End of an era – no more Thunderbird 2.0 machines, or cvs machines!

05-apr-2007: Launch of Thunderbird 2.0
08-dec-2009: Launch of Thunderbird 3.0
24-jun-2010: Launch of Thunderbird 3.1
25-jun-2010: Formal “ok to poweroff” Thunderbird 2.0 machines
29-jun-2010: Thunderbird 2.0 machines are finally offline

Powering off these machines is a massive milestone for RelEng, because:
1) These are the last cvs-based machines being used in production. Because these were cvs-based, they had a really early version of release-automation, which means its a great relief to not have to do any more TB2.0.0.x releases.
2) These are also the last of the dedicated-unique machines – everything else is using our shared pool-o-slaves infrastructure. Its a great relief to not have to worry about keeping spare long-since-discontinued PPC xserves around in case an old dedicated-unique machines dies in production and closes the tree without warning.

Thunderbird 3.1.x work continues full pace, over on hg. 🙂 You can get more details here. As usual, any remaining users on TB2 can major update to TB3.1 simply by doing “Help->CheckForUpdates”.

NOTE: if you think you need any of these machines for something else, please comment in bug#574901. Now. Right now! Before I reach my trusty axe.

tc
John.

Firefox 3.6.6 by the (wall-clock) numbers

As most of you already know, Firefox3.6.6 was released on Saturday 26-jun-2010, at 20:42PST. However, did you know this was our fastest ever turnaround on a Firefox release? That was our first time shipping a release inside a 24hour day.
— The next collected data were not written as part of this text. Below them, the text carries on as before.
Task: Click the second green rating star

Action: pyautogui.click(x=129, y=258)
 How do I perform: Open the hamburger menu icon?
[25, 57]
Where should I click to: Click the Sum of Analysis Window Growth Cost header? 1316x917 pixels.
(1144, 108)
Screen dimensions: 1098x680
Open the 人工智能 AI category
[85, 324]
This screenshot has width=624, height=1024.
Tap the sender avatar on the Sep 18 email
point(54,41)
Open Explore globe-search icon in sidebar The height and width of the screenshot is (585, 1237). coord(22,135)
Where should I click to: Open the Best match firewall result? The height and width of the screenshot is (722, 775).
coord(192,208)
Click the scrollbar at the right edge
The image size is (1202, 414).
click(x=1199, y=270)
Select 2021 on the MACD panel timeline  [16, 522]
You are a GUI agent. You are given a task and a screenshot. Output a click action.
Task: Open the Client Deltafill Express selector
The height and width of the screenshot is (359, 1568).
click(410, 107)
From “Dev says go” to “release is now available to public” was 22h 33m wall-clock time. The Release Engineering portion of that was 10h 15m. By comparison, our previous fastest release turnaround was FF3.5.5 (3d 4h 45m from start to finish, with Release Engineering taking 13-16hours). For FF3.6.6, the times were:

22:09 25jun: Dev says “go” for FF3.6.6
22:18 25jun: FF3.6.6 builds started
00:17 26jun: FF3.6.6 linux, mac, unsigned-win32 builds handed to QA
02:20 26jun: FF3.6.6 signed-win32 builds handed to QA
07:40 26jun: FF3.6.6 update snippets available on test update channel
17:15 26jun: Dev & QA says “go” for Release; Build already completed final signing, bouncer entries
17:35 26jun: mirror replication started
18:00 26jun: mirror absorption good enough for testing
20:30 26jun: website changes finalized and visible. Build given “go” to make updates snippets live.
20:32 26jun: update snippets available on live update channel
20:42 26jun: release announced

Notes:

1) This is an awesome new record for the fastest Firefox release since I started recording wall-clock times. Its even more awesome when you add complications like:
* it was a firedrill release we had no advance warning about.
* it started late Friday night – the worst possible in terms of RelEng’s almost-global timezone coverage.
* lack-of-responsiveness from external partners delayed verification of fix by a few hours.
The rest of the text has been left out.